* [Ausgewählter Textauszug]
Die Angst vor einer Überhitzung des Immobilienmarktes und einer bedrohlichen Preisblase in Deutschland geht um. Daher hat die Bundesregierung beschlossen, den möglichen Auswirkungen entgegenzuwirken. Sie will der Bundesanstalt für Finanzdienstleistungsaufsicht (Bafin) per Gesetz mehr Eingriffsmöglichkeiten einräumen, wie FONDS professionell ONLINE berichtete. Doch jetzt warnen Experten vor übertriebenem Aktionismus, schreibt die die Wirtschaftszeitung "Handelsblatt" in ihrer Dienstagsausgabe.
 
Die geplanten Eingriffe in die Vergabe von Immobilienkrediten seien unnötig, zitiert das "Handelsblatt" die Ökonomen des Instituts der deutschen Wirtschaft (IW) in Köln. Die Schuldenlast der privaten Haushalte in Deutschland sei gering, schreiben die IW-Forscher der Zeitung zufolge in einer aktuellen Studie. Der deutsche Immobilienmarkt sei schließlich einer der stabilsten der Welt.

* [Aufgabe 1] Gib aus dem Textauszug über den Immobilienmarkt den Abschnitt ab "Die geplanten Eingriffe" bis einschließlich "stabilsten der Welt." in aktualisierter Fassung wieder, in der "Ökonomen" durch "Volkswirte" ersetzt ist.
* [Aufgabe 2] Fasse den Textauszug über den Immobilienmarkt in zwei Sätzen zusammen.

* [Rohdaten]
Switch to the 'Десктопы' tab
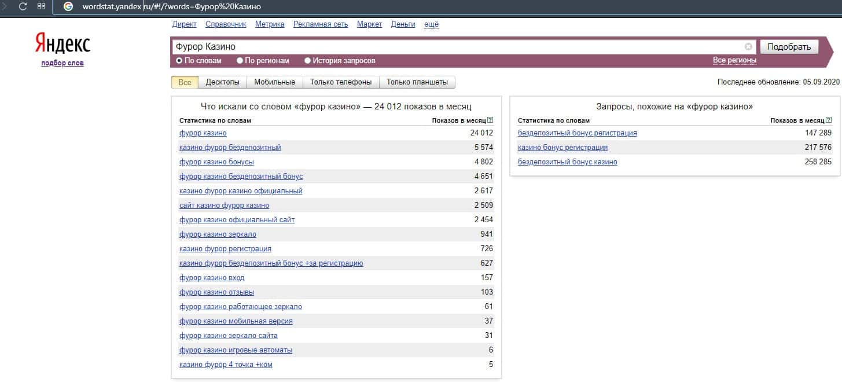Screen dimensions: 842x382 pos(222,82)

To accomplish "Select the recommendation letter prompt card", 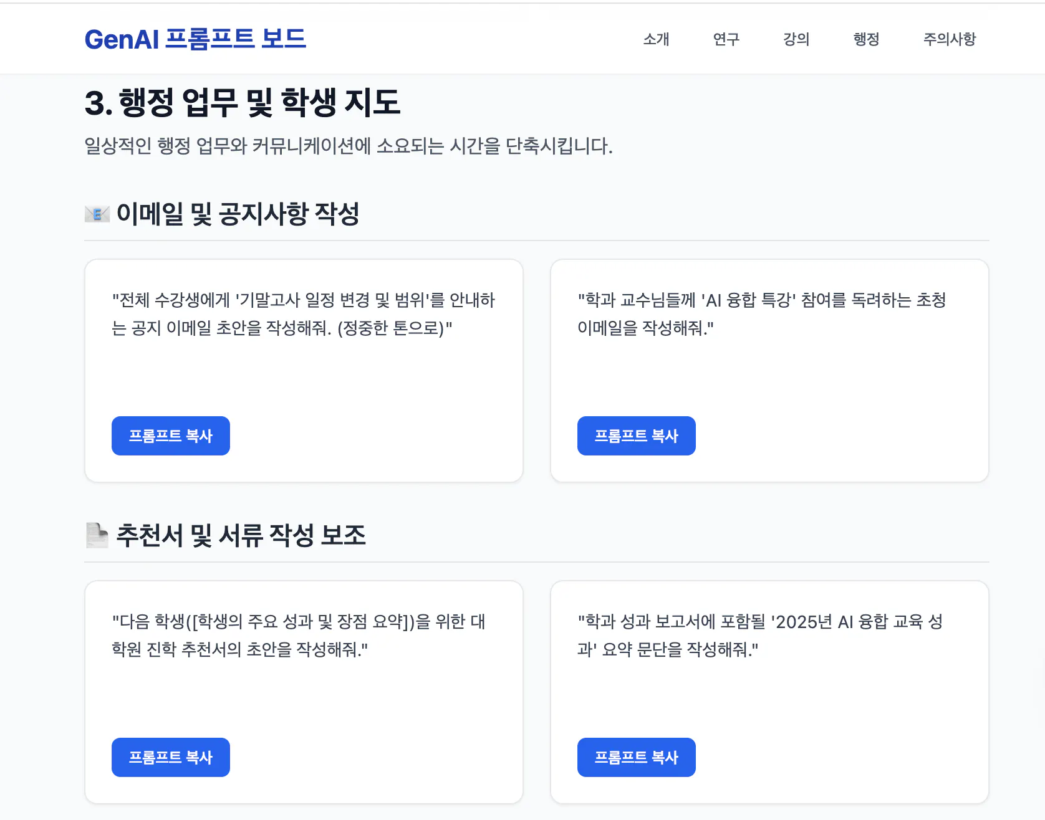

* [Ergebnis 1]
Die geplanten Eingriffe in die Vergabe von Immobilienkrediten seien unnötig, zitiert das "Handelsblatt" die Volkswirte des Instituts der deutschen Wirtschaft (IW) in Köln. Die Schuldenlast der privaten Haushalte in Deutschland sei gering, schreiben die IW-Forscher der Zeitung zufolge in einer aktuellen Studie. Der deutsche Immobilienmarkt sei schließlich einer der stabilsten der Welt.

* [Ergebnis 2] Weil in Deutschland eine Überhitzung des Immobilienmarktes und eine Preisblase befürchtet werden, will die Bundesregierung der Bafin per Gesetz mehr Eingriffsmöglichkeiten einräumen. Laut „Handelsblatt“ halten Ökonomen des Instituts der deutschen Wirtschaft die geplanten Eingriffe in die Vergabe von Immobilienkrediten jedoch für unnötig, da die Schuldenlast der privaten Haushalte gering und der deutsche Immobilienmarkt einer der stabilsten der Welt sei.